Here is a look at more of Friday's top business stories:
Payless to take a charge, close stores
TOPEKA, Kan., Jan. 25 (UPI) -- Payless ShoeSource Inc. said it will take a fiscal fourth quarter charge of $43 million for a restructuring plan designed to speed up decision-making, cut operating expenses and close 104 under-performing stores.
Payless, which operates 4,974 stores, said it expects to post earnings of 35 cents to 40 cents a share, excluding the $1.94 share charge, for the three months ending in January. Including the charge, Payless said it expects to post a loss of $1.54 to $1.59 a share.
The company said it still expects a full year profit of $3.86 to $3.91 a share, excluding charges. Including charges, it sees shares at $1.91 to $1.96, down sharply from $5.01 in the previous year.
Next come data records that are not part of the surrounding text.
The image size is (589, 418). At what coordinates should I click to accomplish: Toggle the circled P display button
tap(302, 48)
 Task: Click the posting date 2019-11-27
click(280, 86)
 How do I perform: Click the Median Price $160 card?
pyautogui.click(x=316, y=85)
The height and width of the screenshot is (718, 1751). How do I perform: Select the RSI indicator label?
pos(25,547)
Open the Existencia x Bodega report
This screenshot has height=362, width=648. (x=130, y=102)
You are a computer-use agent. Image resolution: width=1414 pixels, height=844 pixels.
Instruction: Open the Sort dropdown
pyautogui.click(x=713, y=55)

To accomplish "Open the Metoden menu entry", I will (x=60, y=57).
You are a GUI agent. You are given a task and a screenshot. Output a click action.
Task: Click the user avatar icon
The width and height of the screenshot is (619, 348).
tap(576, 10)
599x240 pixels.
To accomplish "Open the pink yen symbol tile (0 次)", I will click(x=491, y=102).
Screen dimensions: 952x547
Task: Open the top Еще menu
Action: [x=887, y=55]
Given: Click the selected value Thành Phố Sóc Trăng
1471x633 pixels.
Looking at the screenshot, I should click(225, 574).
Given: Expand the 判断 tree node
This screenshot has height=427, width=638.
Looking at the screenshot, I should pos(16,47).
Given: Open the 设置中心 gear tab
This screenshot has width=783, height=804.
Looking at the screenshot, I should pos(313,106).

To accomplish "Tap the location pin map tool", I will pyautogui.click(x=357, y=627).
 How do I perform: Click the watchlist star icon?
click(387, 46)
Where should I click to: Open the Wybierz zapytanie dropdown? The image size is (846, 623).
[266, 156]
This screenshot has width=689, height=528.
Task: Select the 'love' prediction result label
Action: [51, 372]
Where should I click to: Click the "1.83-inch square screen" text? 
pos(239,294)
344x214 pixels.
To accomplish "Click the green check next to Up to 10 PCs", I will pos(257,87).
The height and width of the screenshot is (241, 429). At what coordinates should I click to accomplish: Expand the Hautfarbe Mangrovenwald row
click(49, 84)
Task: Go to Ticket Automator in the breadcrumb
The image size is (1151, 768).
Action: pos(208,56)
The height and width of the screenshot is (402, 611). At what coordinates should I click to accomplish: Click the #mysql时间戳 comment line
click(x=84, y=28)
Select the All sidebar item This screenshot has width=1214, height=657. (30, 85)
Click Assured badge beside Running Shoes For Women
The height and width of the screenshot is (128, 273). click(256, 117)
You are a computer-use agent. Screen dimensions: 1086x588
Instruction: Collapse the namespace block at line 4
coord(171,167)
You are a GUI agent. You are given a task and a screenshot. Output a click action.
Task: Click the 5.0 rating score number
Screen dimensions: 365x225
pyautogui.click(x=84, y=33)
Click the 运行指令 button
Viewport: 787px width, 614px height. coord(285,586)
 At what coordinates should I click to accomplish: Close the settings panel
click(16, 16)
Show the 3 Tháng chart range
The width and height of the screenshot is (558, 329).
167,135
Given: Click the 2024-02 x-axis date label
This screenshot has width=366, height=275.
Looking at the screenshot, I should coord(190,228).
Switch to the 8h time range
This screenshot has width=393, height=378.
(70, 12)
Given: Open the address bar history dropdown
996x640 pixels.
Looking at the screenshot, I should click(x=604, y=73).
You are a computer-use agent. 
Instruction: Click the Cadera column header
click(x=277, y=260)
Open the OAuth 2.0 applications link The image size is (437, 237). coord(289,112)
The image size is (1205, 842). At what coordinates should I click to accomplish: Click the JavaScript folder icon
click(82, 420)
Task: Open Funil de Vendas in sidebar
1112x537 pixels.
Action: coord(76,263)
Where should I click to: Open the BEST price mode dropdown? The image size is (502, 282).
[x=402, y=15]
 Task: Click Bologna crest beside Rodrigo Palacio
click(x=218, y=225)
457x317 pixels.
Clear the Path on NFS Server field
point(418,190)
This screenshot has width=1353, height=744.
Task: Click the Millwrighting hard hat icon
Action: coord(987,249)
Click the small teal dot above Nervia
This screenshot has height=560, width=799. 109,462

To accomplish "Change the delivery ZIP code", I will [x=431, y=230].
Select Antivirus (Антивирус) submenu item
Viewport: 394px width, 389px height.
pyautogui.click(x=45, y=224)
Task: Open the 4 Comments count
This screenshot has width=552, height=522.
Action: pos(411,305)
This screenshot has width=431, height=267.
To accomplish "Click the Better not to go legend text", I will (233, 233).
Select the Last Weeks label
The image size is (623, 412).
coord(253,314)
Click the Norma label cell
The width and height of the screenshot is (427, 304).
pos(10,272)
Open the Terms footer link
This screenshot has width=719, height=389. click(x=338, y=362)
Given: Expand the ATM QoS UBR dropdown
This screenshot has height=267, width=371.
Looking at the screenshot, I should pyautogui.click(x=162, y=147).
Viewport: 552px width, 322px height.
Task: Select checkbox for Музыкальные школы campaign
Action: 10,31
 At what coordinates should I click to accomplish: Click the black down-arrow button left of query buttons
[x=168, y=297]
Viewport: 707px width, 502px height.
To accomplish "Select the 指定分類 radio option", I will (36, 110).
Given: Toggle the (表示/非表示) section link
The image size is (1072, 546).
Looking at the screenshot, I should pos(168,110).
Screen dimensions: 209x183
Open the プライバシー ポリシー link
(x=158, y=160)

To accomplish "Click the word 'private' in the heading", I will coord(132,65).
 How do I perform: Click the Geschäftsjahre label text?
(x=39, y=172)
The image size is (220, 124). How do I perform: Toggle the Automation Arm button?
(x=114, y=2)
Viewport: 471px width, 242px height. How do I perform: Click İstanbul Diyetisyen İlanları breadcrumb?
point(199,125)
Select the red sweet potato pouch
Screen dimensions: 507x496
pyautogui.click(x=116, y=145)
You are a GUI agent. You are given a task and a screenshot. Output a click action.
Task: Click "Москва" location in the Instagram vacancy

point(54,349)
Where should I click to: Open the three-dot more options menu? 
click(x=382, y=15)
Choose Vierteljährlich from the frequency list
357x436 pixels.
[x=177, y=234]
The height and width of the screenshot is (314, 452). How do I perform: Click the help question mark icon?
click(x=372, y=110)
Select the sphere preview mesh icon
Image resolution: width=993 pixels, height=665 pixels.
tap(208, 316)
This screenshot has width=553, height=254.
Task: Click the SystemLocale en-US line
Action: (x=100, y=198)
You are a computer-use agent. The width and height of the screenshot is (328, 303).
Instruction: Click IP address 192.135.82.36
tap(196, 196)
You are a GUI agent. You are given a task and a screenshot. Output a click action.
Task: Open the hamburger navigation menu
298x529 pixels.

Payless, which said it expects to open 75 to 80 stores this year, also backed its fourth quarter view that sales at stores open at least a year will be down in the mid single-digits.
The fourth quarter charge includes the closure of 104 stores, including 67 under the Parade name, and related costs from severance, lease terminations, asset write-offs and fees for services for developing the restructuring plan, Payless said.
The company also said it expects to benefit by $25 million to $30 million from the restructuring actions.
Auto production declines
SOUTHFIELD, Mich., Jan. 25 (UPI) -- Ward's Automotive Reports said vehicle production this week in the United States, Canada and Mexico is expected to decline to an estimated 299,856 units from the 328,874 cars and trucks built last week.
Ward's said including this week's estimates, calendar year North American output now totals 1,092,468 vehicles, up 3.3 percent from the same period a year ago.
In the U.S., automakers are expected to produce 214,776 vehicles this week, down 11.3 percent from the 242,184 cars and trucks built last week. To date, calendar 2002 U.S. vehicle output totals an estimated 799,159 units, up 8.0 percent from the 740,231 vehicles built during the same period a year earlier.
This week's Canadian vehicle production is estimated at 48,580, a 7.4 percent decrease from the 52,483 units assembled last week. Estimated calendar-year 2002 Canadian vehicle production now stands at 172,036 units, down 9.7 percent compared to the 190,435 vehicles produced during the same period a year ago.
Of the cars and trucks slated for production this week in the U.S., General Motors accounted for 31.5 percent, Ford Motor 29 percent, Chrysler of DaimlerChrysler 13.7 percent, while other manufacturers accounted for the remainder.
Alaska Air posts loss
SEATTLE, Jan. 25 (UPI) -- Alaska Air Group said its fourth quarter net loss widened to $36.4 million, or $1.37 a share, from $28.9 million, or $1.09 a share during the same period a year earlier.
The parent of Alaska Airlines and Horizon Air said the loss was after receiving more than $50 million in government aid.
The results included $52.3 million in government aid and a $10.2 million charge from the retirement of Horizon Air's F-28 fleet. Excluding those items, the loss was $62.9 million, or $2.37 a share.
Analysts on Wall Street had expected the airline to post a loss of $2.21 a share, according to Thomson Financial/First Call.
Revenue fell to $532.4 million from $462.2 million a year ago earlier.
"The entire airline industry has been struggling in the wake of September 11, but fortunately we've been much less impacted here on the West Coast," said Chairman and Chief Executive John Kelly.
"Of course, it's always disappointing to produce negative results, but relative to the industry, we certainly can't complain," he added.
CNA Financial expects to post loss
CHICAGO, Jan. 25 (UPI) -- Insurance company CNA Financial Corp. forecast a fourth quarter net loss compared with a net profit a year earlier.
The company said the projected loss was a result of charges for restructuring and losses from its exposure to bankrupt energy firm Enron Corp.
CNA said it expects to post a fourth quarter net loss between $20 million and $35 million, compared with net income of $193 million in the year earlier period.
Its fourth quarter net operating loss, excluding investment gains, would be between $288 million and $303 million, compared with operating income of $114 million a year before.
Included in the quarterly net loss estimate are previously announced restructuring and related charges of $125 million after tax and $52 million after tax of Enron-related losses, after anticipated insurance recoveries.
CNA also said it took a $69 million after tax reserve strengthening charge in its primary commercial and marine operations in London.
CNA also forecast its net loss for the year would be $1.6 billion, compared with net income of $1.2 billion a year before.
Its net operating loss for the year, excluding investment gains, is expected to be $2.4 billion, compared with net operating income of $544 million in 2000.